<<<<

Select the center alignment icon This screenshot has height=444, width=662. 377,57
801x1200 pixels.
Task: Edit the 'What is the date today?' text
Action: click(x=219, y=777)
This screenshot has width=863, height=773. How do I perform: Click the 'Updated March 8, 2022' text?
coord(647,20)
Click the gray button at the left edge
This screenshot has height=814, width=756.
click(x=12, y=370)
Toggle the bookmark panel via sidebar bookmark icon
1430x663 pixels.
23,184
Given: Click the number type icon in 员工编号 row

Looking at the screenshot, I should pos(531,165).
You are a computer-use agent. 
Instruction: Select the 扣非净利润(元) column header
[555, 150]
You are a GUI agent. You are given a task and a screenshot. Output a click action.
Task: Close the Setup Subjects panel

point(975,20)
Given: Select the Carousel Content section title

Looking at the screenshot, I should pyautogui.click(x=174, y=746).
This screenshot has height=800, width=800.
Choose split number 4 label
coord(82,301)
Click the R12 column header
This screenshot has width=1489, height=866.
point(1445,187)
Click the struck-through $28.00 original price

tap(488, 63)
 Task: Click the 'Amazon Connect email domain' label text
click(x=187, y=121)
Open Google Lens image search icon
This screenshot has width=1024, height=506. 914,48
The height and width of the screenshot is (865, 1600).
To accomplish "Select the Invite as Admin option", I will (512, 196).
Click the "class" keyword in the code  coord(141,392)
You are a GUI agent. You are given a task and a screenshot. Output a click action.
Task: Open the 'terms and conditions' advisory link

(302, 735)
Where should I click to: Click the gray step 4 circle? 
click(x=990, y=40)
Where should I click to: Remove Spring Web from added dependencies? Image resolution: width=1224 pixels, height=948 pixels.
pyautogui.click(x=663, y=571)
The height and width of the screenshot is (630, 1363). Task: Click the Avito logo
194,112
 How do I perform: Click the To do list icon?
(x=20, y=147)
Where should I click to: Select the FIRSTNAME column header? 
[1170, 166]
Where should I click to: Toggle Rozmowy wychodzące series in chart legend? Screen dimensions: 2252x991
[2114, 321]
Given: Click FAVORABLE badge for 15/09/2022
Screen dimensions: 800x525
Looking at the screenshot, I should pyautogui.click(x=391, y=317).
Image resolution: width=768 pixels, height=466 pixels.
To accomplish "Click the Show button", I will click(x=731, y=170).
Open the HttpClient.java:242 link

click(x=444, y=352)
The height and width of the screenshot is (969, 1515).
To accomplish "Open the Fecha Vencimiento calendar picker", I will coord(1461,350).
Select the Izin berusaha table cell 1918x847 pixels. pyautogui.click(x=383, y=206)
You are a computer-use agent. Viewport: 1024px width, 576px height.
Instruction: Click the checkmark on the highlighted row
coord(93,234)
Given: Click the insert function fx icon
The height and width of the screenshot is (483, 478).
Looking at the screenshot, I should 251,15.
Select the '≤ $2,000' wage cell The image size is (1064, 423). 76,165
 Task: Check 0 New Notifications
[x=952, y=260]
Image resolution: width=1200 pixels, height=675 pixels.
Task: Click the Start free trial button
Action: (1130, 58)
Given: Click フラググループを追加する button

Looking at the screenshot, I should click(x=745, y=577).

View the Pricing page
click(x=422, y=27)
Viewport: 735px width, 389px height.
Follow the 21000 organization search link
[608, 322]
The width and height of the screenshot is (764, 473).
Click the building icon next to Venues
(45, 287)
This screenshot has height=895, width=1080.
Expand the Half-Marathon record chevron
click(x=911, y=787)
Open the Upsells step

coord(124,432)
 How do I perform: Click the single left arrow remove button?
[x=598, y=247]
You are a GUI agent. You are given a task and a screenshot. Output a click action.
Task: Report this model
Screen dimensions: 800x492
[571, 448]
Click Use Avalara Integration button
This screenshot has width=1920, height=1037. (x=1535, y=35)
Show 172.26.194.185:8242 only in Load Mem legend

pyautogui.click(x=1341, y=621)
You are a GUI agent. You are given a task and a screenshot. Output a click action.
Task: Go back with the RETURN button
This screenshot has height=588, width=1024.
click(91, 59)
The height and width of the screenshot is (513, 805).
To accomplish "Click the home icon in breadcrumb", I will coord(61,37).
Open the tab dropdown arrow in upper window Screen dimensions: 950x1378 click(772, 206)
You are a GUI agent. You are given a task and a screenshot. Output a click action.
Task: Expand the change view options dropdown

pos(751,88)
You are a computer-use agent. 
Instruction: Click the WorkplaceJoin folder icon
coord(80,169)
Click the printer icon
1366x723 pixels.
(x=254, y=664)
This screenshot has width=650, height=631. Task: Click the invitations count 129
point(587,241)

>>>>

INSTRUCTIONS FOR THE TASK: Could you retype every line of the data exactly?

RESPONSE BOX:
Select the center alignment icon This screenshot has height=444, width=662. 377,57
801x1200 pixels.
Task: Edit the 'What is the date today?' text
Action: click(x=219, y=777)
This screenshot has width=863, height=773. How do I perform: Click the 'Updated March 8, 2022' text?
coord(647,20)
Click the gray button at the left edge
This screenshot has height=814, width=756.
click(x=12, y=370)
Toggle the bookmark panel via sidebar bookmark icon
1430x663 pixels.
23,184
Given: Click the number type icon in 员工编号 row

Looking at the screenshot, I should pos(531,165).
You are a computer-use agent. 
Instruction: Select the 扣非净利润(元) column header
[555, 150]
You are a GUI agent. You are given a task and a screenshot. Output a click action.
Task: Close the Setup Subjects panel

point(975,20)
Given: Select the Carousel Content section title

Looking at the screenshot, I should pyautogui.click(x=174, y=746).
This screenshot has height=800, width=800.
Choose split number 4 label
coord(82,301)
Click the R12 column header
This screenshot has width=1489, height=866.
point(1445,187)
Click the struck-through $28.00 original price

tap(488, 63)
 Task: Click the 'Amazon Connect email domain' label text
click(x=187, y=121)
Open Google Lens image search icon
This screenshot has width=1024, height=506. 914,48
The height and width of the screenshot is (865, 1600).
To accomplish "Select the Invite as Admin option", I will (512, 196).
Click the "class" keyword in the code  coord(141,392)
You are a GUI agent. You are given a task and a screenshot. Output a click action.
Task: Open the 'terms and conditions' advisory link

(302, 735)
Where should I click to: Click the gray step 4 circle? 
click(x=990, y=40)
Where should I click to: Remove Spring Web from added dependencies? Image resolution: width=1224 pixels, height=948 pixels.
pyautogui.click(x=663, y=571)
The height and width of the screenshot is (630, 1363). Task: Click the Avito logo
194,112
 How do I perform: Click the To do list icon?
(x=20, y=147)
Where should I click to: Select the FIRSTNAME column header? 
[1170, 166]
Where should I click to: Toggle Rozmowy wychodzące series in chart legend? Screen dimensions: 2252x991
[2114, 321]
Given: Click FAVORABLE badge for 15/09/2022
Screen dimensions: 800x525
Looking at the screenshot, I should pyautogui.click(x=391, y=317).
Image resolution: width=768 pixels, height=466 pixels.
To accomplish "Click the Show button", I will click(x=731, y=170).
Open the HttpClient.java:242 link

click(x=444, y=352)
The height and width of the screenshot is (969, 1515).
To accomplish "Open the Fecha Vencimiento calendar picker", I will coord(1461,350).
Select the Izin berusaha table cell 1918x847 pixels. pyautogui.click(x=383, y=206)
You are a computer-use agent. Viewport: 1024px width, 576px height.
Instruction: Click the checkmark on the highlighted row
coord(93,234)
Given: Click the insert function fx icon
The height and width of the screenshot is (483, 478).
Looking at the screenshot, I should 251,15.
Select the '≤ $2,000' wage cell The image size is (1064, 423). 76,165
 Task: Check 0 New Notifications
[x=952, y=260]
Image resolution: width=1200 pixels, height=675 pixels.
Task: Click the Start free trial button
Action: (1130, 58)
Given: Click フラググループを追加する button

Looking at the screenshot, I should click(x=745, y=577).

View the Pricing page
click(x=422, y=27)
Viewport: 735px width, 389px height.
Follow the 21000 organization search link
[608, 322]
The width and height of the screenshot is (764, 473).
Click the building icon next to Venues
(45, 287)
This screenshot has height=895, width=1080.
Expand the Half-Marathon record chevron
click(x=911, y=787)
Open the Upsells step

coord(124,432)
 How do I perform: Click the single left arrow remove button?
[x=598, y=247]
You are a GUI agent. You are given a task and a screenshot. Output a click action.
Task: Report this model
Screen dimensions: 800x492
[571, 448]
Click Use Avalara Integration button
This screenshot has width=1920, height=1037. (x=1535, y=35)
Show 172.26.194.185:8242 only in Load Mem legend

pyautogui.click(x=1341, y=621)
You are a GUI agent. You are given a task and a screenshot. Output a click action.
Task: Go back with the RETURN button
This screenshot has height=588, width=1024.
click(91, 59)
The height and width of the screenshot is (513, 805).
To accomplish "Click the home icon in breadcrumb", I will coord(61,37).
Open the tab dropdown arrow in upper window Screen dimensions: 950x1378 click(772, 206)
You are a GUI agent. You are given a task and a screenshot. Output a click action.
Task: Expand the change view options dropdown

pos(751,88)
You are a computer-use agent. 
Instruction: Click the WorkplaceJoin folder icon
coord(80,169)
Click the printer icon
1366x723 pixels.
(x=254, y=664)
This screenshot has width=650, height=631. Task: Click the invitations count 129
point(587,241)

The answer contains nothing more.